Recorded data:
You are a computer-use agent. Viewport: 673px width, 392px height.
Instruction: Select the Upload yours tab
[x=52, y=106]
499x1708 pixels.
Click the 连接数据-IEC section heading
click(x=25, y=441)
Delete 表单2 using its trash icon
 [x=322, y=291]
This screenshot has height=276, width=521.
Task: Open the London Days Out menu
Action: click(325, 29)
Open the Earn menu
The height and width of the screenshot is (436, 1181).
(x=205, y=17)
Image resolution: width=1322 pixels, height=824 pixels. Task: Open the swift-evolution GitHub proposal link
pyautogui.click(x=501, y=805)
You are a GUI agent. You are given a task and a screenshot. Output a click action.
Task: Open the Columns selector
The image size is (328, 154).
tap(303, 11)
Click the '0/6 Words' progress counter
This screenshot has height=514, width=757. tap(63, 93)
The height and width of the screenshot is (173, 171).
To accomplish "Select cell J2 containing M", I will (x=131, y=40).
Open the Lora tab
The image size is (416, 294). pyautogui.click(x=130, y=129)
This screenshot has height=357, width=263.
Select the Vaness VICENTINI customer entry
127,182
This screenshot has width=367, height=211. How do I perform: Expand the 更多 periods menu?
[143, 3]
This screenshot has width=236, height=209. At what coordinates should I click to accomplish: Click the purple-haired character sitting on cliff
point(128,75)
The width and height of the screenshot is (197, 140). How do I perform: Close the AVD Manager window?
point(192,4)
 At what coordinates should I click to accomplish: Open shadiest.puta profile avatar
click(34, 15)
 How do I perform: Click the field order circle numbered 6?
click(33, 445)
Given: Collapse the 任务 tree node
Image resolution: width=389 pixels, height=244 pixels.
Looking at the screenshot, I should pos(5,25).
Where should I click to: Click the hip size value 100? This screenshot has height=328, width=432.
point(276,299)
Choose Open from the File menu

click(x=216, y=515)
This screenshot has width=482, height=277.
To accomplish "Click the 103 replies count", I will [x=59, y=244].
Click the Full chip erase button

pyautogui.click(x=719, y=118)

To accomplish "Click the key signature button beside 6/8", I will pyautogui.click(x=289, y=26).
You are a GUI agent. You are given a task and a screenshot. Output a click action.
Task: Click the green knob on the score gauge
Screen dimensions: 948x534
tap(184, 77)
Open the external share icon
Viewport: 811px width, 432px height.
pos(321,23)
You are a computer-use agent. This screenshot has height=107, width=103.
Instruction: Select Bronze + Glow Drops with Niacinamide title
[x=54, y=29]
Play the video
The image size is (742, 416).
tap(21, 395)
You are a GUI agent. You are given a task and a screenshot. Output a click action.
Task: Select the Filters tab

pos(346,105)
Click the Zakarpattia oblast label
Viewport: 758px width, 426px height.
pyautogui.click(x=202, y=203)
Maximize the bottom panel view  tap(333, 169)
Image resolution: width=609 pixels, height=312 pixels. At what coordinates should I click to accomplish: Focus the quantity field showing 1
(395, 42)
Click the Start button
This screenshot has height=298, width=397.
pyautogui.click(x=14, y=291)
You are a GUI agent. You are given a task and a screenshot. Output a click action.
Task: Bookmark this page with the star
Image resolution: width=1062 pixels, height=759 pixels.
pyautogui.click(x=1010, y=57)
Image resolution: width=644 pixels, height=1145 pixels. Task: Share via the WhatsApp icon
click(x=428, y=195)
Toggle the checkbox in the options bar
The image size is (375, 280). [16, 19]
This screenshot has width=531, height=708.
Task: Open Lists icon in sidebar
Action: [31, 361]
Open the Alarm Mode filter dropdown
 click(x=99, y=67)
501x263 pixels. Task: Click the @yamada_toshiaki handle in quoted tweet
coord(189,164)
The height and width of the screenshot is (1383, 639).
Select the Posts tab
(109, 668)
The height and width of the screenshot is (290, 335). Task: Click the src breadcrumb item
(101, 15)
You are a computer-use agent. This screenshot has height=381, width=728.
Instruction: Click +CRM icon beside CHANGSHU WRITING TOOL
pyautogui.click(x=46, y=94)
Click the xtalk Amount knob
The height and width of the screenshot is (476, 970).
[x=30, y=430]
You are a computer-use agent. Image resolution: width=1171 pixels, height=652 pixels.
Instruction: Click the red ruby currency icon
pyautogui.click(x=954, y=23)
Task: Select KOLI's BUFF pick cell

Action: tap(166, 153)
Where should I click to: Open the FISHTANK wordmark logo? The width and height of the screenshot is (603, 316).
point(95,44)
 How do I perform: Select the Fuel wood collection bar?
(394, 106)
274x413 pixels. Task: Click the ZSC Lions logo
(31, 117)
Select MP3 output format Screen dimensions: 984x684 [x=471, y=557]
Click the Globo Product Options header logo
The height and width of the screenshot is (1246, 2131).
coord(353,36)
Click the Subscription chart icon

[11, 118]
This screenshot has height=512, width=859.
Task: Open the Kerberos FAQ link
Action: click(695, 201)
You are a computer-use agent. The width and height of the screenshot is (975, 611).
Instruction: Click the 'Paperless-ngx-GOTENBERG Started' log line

Action item:
Set down exactly the lines of the data above, beginning with the line that has "The image size is (742, 416)." and ending with the line that has "Task: Bookmark this page with the star", and no others.

Solution to the exercise:
The image size is (742, 416).
tap(21, 395)
You are a GUI agent. You are given a task and a screenshot. Output a click action.
Task: Select the Filters tab

pos(346,105)
Click the Zakarpattia oblast label
Viewport: 758px width, 426px height.
pyautogui.click(x=202, y=203)
Maximize the bottom panel view  tap(333, 169)
Image resolution: width=609 pixels, height=312 pixels. At what coordinates should I click to accomplish: Focus the quantity field showing 1
(395, 42)
Click the Start button
This screenshot has height=298, width=397.
pyautogui.click(x=14, y=291)
You are a GUI agent. You are given a task and a screenshot. Output a click action.
Task: Bookmark this page with the star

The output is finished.